Labour's £6.6bn Send Crisis: Phillipson's Battle for Special Needs Funding
Labour faces £6.6bn Send crisis in education overhaul

England's special educational needs and disabilities (Send) system faces a financial catastrophe that threatens to undermine the education of vulnerable children. The crisis extends far beyond simple funding shortages, creating an adversarial system where families must fight for legally entitled support.

The Conservative Legacy: Unfunded Reforms and Financial Chaos

Tory reforms created massive obligations for local authorities without providing adequate funding, allowing ministers to avoid responsibility while council finances buckled under the strain. The overall overspend on special educational needs and disabilities is predicted to reach a staggering £6.6 billion by next March, with no signs of slowing down.

Children and parents currently endure months and sometimes years battling for support, while schools lack the resources to meet complex needs. Specialist provision remains inadequate across the country, forcing families toward tribunals that local councils almost always lose.

Labour's Ambitious Inclusion Agenda

Education Secretary Bridget Phillipson faces the monumental task of rebuilding a broken system while managing expectations. Labour's stated aim involves a significant tilt toward including children with additional needs in mainstream schools, moving away from separate provision where appropriate.

This approach reflects sound social democratic logic, with ministers determined to avoid repeating the mistakes seen in children's social care. In that sector, the hollowing-out of public sector capacity created opportunities for private businesses, some funded by private equity, to capture essential services.

Phillipson deserves credit for progress in children's social care since last year's election, but the Send crisis presents a different scale of challenge. The government rightly insists that private investors should not be setting prices and profiting from education budgets.

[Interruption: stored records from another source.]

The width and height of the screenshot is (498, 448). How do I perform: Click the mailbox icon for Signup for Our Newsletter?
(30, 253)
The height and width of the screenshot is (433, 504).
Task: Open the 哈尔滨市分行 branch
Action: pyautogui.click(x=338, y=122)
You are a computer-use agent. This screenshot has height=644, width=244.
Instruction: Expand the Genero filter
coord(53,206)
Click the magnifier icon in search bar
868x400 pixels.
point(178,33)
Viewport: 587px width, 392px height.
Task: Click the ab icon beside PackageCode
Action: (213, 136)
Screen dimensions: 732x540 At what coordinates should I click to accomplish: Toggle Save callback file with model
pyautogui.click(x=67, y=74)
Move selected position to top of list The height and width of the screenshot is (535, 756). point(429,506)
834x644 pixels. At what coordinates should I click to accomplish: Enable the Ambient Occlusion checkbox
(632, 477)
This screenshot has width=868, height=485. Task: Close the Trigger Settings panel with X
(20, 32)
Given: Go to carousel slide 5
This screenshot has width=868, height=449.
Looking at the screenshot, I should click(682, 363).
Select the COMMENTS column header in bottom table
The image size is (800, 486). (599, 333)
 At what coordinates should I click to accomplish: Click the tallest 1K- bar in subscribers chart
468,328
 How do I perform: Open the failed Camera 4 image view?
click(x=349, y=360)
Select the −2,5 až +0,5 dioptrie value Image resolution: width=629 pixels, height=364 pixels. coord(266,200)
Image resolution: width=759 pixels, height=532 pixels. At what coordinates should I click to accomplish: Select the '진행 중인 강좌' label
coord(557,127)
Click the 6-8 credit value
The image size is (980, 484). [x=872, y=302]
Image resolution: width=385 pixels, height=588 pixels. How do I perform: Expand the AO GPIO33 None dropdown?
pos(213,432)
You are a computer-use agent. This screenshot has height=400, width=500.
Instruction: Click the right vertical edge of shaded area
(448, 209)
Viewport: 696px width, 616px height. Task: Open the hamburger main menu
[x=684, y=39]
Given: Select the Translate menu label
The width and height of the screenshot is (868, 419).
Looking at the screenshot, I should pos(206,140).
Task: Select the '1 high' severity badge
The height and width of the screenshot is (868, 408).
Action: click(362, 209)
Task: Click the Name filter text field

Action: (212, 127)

The Complexity of Real Reform

The breadth of experiences and needs within the Send category presents enormous challenges. Needs range from physical disabilities to behavioural problems and the growing number of children with autism diagnoses. Not all these requirements can be met in mainstream settings, despite Labour's inclusion ambitions.

The postponed white paper on Send reform, delayed in October, now faces further consultation. Phillipson told MPs she would carefully consider the future of education, health and care plans that outline individual children's entitlements, along with the tribunal system where parents challenge council decisions.

After the government's U-turn on disability benefit cuts, this pause appeared panicked to many observers. If the additional time and the Department for Education's enhanced role lead to stronger policy, it might prove justified. However, trust remains scarce among campaigners who suspect cost-cutting drives the underlying agenda.

Labour must be honest about the time required to embed effective changes. Parents and teachers need confidence that the clock isn't being wound back to an era when provision was broad-brush, basic, and often wholly inadequate.

The Conservatives happily claim credit where school standards have risen but avoid responsibility for changes that didn't suit all pupils and made some schools less inclusive. Ministers justifiably express anger about inheriting problems including Boris Johnson's refusal to fund a pandemic recovery package recommended by experts.

If Labour proves serious about rebuilding a resilient system, they will need support beyond their own benches. Lifting children out of poverty should eventually ease some pressures on schools, but this will take considerable time.

For now, Bridget Phillipson faces a critical battle with the Treasury that she cannot afford to lose. If she hopes to avoid fighting schools and families simultaneously, she must demonstrate clear understanding that there are no quick fixes for the Send crisis - and certainly no cheap ones. Children facing greater challenges than their peers maintain an equal right to proper education, regardless of the political battles being fought over funding.